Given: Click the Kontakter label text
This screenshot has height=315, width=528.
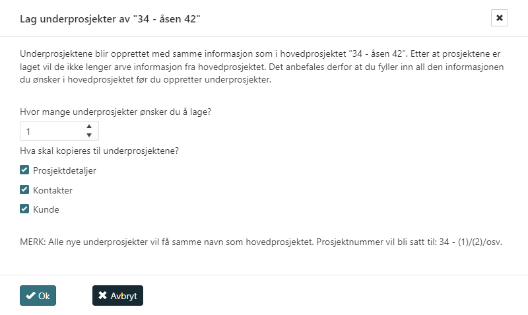Looking at the screenshot, I should (x=53, y=190).
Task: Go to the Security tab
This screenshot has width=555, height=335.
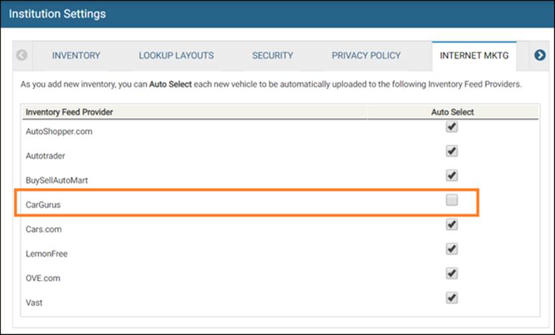Action: click(x=272, y=55)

▬▬▬

WORK TO BE COMPLETED: Print every line of text in the material above word for word, leaving out the pictures.

EXERCISE RESPONSE:
Given: Click the Kontakter label text
This screenshot has height=315, width=528.
Looking at the screenshot, I should (x=53, y=190).
Task: Go to the Security tab
This screenshot has width=555, height=335.
Action: click(x=272, y=55)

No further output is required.